Agora é a vez da Americana Drag City (que já tinha feito uma
excelente reedição de “Nodal Excitation”) rever esta música extraordinária.
“Resolve” edita pela primeira vez música nova de Dreyblatt, tocada por uma nova
“Orchestra Of Excited Strings”, que agora é um quarteto: Konrad Sprenger (conhecido
como Jörg Hiller) contribui com o seu tratamento de solenoides, ondas
sinusoides, guitarra elétrica controlada por computador e bateria. Joachimv
Schütz traz a eletrônica e a guitarra elétrica, Oren Ambarchi as suas
inovações no tratamento de sinais eletrônicos e o famoso contrabaixo “excitado”
de Arnold Dreyblatt.
O lado A traz 3 composições novas que exploram as
potencialidades desta versão moderna da Orquestra e das particularidades destes
músicos. A sonoridade é muito parecida com a que estávamos habituados na versão
original e os princípios de exploração microtonal e microrítmica estão tão
interessantes como em 1980. O passo está agora mais acelerado e há uma maior
riqueza harmônica e textural. No lado B
apenas um tema, “Auditoria” com 17 minutos em que Ambarchi e Sprenger usam o
material sonoro gravado da “Orchestra” e produzem-no valorizando ainda mais os
harmônicos e regressando a um andamento mais lento.
Depois de ter feito esta música deslumbrante, no final dos
anos 70 e início dos anos 90, o compositor abandonou Nova Iorque para se
instalar na Europa: primeiro Amsterdã e depois a Alemanha, onde ficou a residir
até hoje, ligado ao ensino (diretor do departamento de artes visuais da
Akademie der Künste).
Na altura esta música soava radical e ainda hoje ainda soa
interessantíssima. Já não é um projeto extremo e de difícil digestão. Foram
precisos 40 anos e duas gerações de músicos a usarem as mesmas ideias para que
a pudéssemos perceber e assimilar sem esforço. Deste período inicial fica a
memória de um tempo em que o único objetivo de fazer música era o de criar
coisas diferentes e em que Nova Iorque era o centro cultural do mundo e donde
vinham quase todas as novidades musicais em todas as áreas.
“Resolve” com qualidade e para o futuro, uma música que
estava dentro de dois LP’s pouco conhecidos.
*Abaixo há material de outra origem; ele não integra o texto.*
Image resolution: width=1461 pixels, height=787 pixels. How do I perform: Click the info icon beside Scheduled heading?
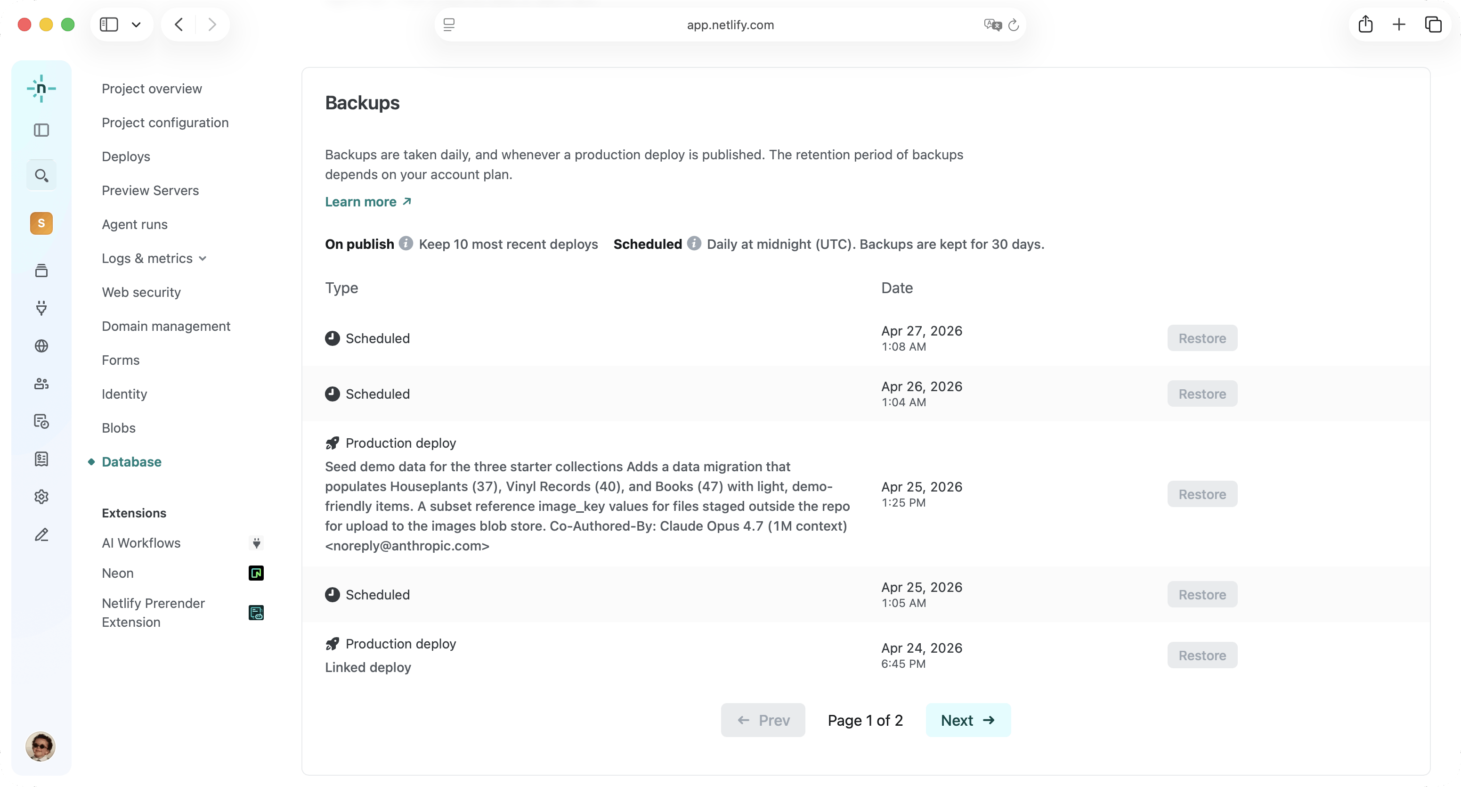pos(694,243)
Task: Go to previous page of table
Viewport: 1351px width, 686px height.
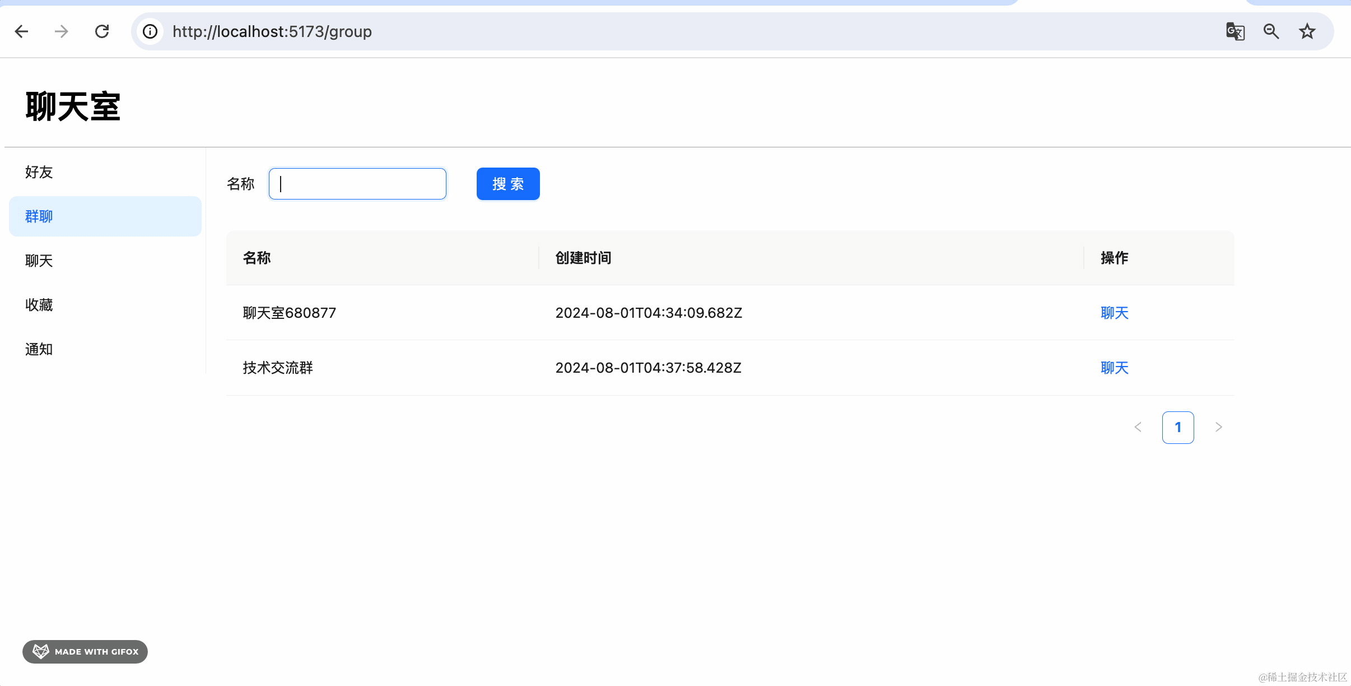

Descerra a uma geração mais nova,
mostrando que ainda há muitas coisas por explorar. Não resolve, como nada se “resolve”.
Põe a “Orchestra of Excited Strings” em pratos limpos e reaviva os princípios
rítmicos e harmônicos de Dreyblatt a quem queira fazer com eles o que o
compositor fez com a obra dos que os precederam: coisas novas.
Músicos :Arnold Dreyblatt & The Orchestra Of Excited
Strings; Joachim Schütz— guitarra elétrica, eletrônica, Oren Ambarchi—
guitarra elétrica;Arnold Dreyblatt— baixo com “cordas excitadas”.